Reproduce each of the following records verbatim, keeping every line unchanged and in its original order.

→ EXTRACTED MATERIAL
● ● ● ● ● ● ●
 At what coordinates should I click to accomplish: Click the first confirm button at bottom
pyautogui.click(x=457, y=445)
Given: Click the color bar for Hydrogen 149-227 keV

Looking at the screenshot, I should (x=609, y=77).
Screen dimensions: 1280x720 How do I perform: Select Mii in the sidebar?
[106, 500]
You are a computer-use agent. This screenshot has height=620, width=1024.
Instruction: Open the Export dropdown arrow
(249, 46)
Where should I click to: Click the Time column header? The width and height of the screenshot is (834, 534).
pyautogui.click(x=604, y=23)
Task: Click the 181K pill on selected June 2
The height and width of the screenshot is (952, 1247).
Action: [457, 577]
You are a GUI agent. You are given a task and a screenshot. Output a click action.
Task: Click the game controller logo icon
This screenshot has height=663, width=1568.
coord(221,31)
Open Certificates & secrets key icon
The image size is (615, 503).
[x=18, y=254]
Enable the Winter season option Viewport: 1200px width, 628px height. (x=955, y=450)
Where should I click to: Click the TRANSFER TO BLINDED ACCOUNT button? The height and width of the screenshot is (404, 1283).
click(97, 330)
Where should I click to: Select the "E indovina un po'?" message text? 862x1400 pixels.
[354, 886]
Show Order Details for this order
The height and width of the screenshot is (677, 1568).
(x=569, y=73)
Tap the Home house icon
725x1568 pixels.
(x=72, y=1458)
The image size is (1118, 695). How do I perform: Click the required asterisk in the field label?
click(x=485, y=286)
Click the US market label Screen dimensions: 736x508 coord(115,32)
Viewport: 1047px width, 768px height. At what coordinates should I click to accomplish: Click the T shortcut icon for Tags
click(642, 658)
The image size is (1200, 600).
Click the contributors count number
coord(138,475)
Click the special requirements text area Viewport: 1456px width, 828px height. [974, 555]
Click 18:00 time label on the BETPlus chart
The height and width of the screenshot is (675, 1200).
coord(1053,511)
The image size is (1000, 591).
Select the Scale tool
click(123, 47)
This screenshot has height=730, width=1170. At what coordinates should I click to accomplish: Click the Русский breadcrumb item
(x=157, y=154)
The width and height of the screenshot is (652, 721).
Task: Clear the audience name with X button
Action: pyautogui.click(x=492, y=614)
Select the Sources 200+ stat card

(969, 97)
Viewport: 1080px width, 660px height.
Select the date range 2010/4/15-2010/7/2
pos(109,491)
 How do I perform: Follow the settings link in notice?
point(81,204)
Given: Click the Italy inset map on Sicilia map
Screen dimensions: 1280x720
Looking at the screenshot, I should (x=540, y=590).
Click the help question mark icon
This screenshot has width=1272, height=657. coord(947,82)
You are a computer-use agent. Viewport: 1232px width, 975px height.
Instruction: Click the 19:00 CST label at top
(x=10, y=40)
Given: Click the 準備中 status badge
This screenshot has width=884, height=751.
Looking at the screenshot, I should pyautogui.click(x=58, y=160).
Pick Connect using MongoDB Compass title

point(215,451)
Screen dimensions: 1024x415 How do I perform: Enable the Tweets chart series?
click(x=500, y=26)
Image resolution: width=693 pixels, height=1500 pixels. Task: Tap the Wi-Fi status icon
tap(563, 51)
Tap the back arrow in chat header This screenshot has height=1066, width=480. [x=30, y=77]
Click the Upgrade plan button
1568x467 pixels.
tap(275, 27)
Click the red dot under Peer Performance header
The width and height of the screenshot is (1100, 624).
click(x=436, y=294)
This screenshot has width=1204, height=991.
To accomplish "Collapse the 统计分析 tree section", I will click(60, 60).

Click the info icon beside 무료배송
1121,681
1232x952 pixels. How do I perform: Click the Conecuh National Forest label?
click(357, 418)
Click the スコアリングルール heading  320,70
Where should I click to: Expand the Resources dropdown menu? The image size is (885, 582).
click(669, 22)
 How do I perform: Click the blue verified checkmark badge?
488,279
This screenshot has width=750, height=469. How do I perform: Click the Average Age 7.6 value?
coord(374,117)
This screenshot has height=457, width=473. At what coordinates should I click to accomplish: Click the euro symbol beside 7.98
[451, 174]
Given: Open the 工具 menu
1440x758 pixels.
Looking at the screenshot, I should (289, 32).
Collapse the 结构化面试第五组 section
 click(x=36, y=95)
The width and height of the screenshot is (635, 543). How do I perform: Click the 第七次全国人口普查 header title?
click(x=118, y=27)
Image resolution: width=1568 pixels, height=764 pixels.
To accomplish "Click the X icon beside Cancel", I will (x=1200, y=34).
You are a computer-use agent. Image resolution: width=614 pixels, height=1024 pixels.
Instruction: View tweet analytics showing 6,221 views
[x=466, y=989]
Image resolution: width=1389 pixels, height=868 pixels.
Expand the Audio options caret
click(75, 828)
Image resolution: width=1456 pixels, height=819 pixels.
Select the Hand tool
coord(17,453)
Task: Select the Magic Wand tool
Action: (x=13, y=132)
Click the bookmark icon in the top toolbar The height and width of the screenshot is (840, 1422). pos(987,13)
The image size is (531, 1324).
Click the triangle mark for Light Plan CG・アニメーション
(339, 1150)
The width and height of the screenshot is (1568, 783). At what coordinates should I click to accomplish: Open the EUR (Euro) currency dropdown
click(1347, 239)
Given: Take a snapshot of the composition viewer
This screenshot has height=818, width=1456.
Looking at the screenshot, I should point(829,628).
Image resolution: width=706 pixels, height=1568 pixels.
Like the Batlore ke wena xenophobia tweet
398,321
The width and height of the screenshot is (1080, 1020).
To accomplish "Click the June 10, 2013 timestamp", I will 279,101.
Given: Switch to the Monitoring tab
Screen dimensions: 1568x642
● ● ● ● ● ● ●
→ EXERCISE OUTPUT
 At what coordinates should I click to accomplish: Click the first confirm button at bottom
pyautogui.click(x=457, y=445)
Given: Click the color bar for Hydrogen 149-227 keV

Looking at the screenshot, I should (x=609, y=77).
Screen dimensions: 1280x720 How do I perform: Select Mii in the sidebar?
[106, 500]
You are a computer-use agent. This screenshot has height=620, width=1024.
Instruction: Open the Export dropdown arrow
(249, 46)
Where should I click to: Click the Time column header? The width and height of the screenshot is (834, 534).
pyautogui.click(x=604, y=23)
Task: Click the 181K pill on selected June 2
The height and width of the screenshot is (952, 1247).
Action: [457, 577]
You are a GUI agent. You are given a task and a screenshot. Output a click action.
Task: Click the game controller logo icon
This screenshot has height=663, width=1568.
coord(221,31)
Open Certificates & secrets key icon
The image size is (615, 503).
[x=18, y=254]
Enable the Winter season option Viewport: 1200px width, 628px height. (x=955, y=450)
Where should I click to: Click the TRANSFER TO BLINDED ACCOUNT button? The height and width of the screenshot is (404, 1283).
click(97, 330)
Where should I click to: Select the "E indovina un po'?" message text? 862x1400 pixels.
[354, 886]
Show Order Details for this order
The height and width of the screenshot is (677, 1568).
(x=569, y=73)
Tap the Home house icon
725x1568 pixels.
(x=72, y=1458)
The image size is (1118, 695). How do I perform: Click the required asterisk in the field label?
click(x=485, y=286)
Click the US market label Screen dimensions: 736x508 coord(115,32)
Viewport: 1047px width, 768px height. At what coordinates should I click to accomplish: Click the T shortcut icon for Tags
click(642, 658)
The image size is (1200, 600).
Click the contributors count number
coord(138,475)
Click the special requirements text area Viewport: 1456px width, 828px height. [974, 555]
Click 18:00 time label on the BETPlus chart
The height and width of the screenshot is (675, 1200).
coord(1053,511)
The image size is (1000, 591).
Select the Scale tool
click(123, 47)
This screenshot has height=730, width=1170. At what coordinates should I click to accomplish: Click the Русский breadcrumb item
(x=157, y=154)
The width and height of the screenshot is (652, 721).
Task: Clear the audience name with X button
Action: pyautogui.click(x=492, y=614)
Select the Sources 200+ stat card

(969, 97)
Viewport: 1080px width, 660px height.
Select the date range 2010/4/15-2010/7/2
pos(109,491)
 How do I perform: Follow the settings link in notice?
point(81,204)
Given: Click the Italy inset map on Sicilia map
Screen dimensions: 1280x720
Looking at the screenshot, I should (x=540, y=590).
Click the help question mark icon
This screenshot has width=1272, height=657. coord(947,82)
You are a computer-use agent. Viewport: 1232px width, 975px height.
Instruction: Click the 19:00 CST label at top
(x=10, y=40)
Given: Click the 準備中 status badge
This screenshot has width=884, height=751.
Looking at the screenshot, I should pyautogui.click(x=58, y=160).
Pick Connect using MongoDB Compass title

point(215,451)
Screen dimensions: 1024x415 How do I perform: Enable the Tweets chart series?
click(x=500, y=26)
Image resolution: width=693 pixels, height=1500 pixels. Task: Tap the Wi-Fi status icon
tap(563, 51)
Tap the back arrow in chat header This screenshot has height=1066, width=480. [x=30, y=77]
Click the Upgrade plan button
1568x467 pixels.
tap(275, 27)
Click the red dot under Peer Performance header
The width and height of the screenshot is (1100, 624).
click(x=436, y=294)
This screenshot has width=1204, height=991.
To accomplish "Collapse the 统计分析 tree section", I will click(60, 60).

Click the info icon beside 무료배송
1121,681
1232x952 pixels. How do I perform: Click the Conecuh National Forest label?
click(357, 418)
Click the スコアリングルール heading  320,70
Where should I click to: Expand the Resources dropdown menu? The image size is (885, 582).
click(669, 22)
 How do I perform: Click the blue verified checkmark badge?
488,279
This screenshot has width=750, height=469. How do I perform: Click the Average Age 7.6 value?
coord(374,117)
This screenshot has height=457, width=473. At what coordinates should I click to accomplish: Click the euro symbol beside 7.98
[451, 174]
Given: Open the 工具 menu
1440x758 pixels.
Looking at the screenshot, I should (289, 32).
Collapse the 结构化面试第五组 section
 click(x=36, y=95)
The width and height of the screenshot is (635, 543). How do I perform: Click the 第七次全国人口普查 header title?
click(x=118, y=27)
Image resolution: width=1568 pixels, height=764 pixels.
To accomplish "Click the X icon beside Cancel", I will (x=1200, y=34).
You are a computer-use agent. Image resolution: width=614 pixels, height=1024 pixels.
Instruction: View tweet analytics showing 6,221 views
[x=466, y=989]
Image resolution: width=1389 pixels, height=868 pixels.
Expand the Audio options caret
click(75, 828)
Image resolution: width=1456 pixels, height=819 pixels.
Select the Hand tool
coord(17,453)
Task: Select the Magic Wand tool
Action: (x=13, y=132)
Click the bookmark icon in the top toolbar The height and width of the screenshot is (840, 1422). pos(987,13)
The image size is (531, 1324).
Click the triangle mark for Light Plan CG・アニメーション
(339, 1150)
The width and height of the screenshot is (1568, 783). At what coordinates should I click to accomplish: Open the EUR (Euro) currency dropdown
click(1347, 239)
Given: Take a snapshot of the composition viewer
This screenshot has height=818, width=1456.
Looking at the screenshot, I should point(829,628).
Image resolution: width=706 pixels, height=1568 pixels.
Like the Batlore ke wena xenophobia tweet
398,321
The width and height of the screenshot is (1080, 1020).
To accomplish "Click the June 10, 2013 timestamp", I will 279,101.
Given: Switch to the Monitoring tab
Screen dimensions: 1568x642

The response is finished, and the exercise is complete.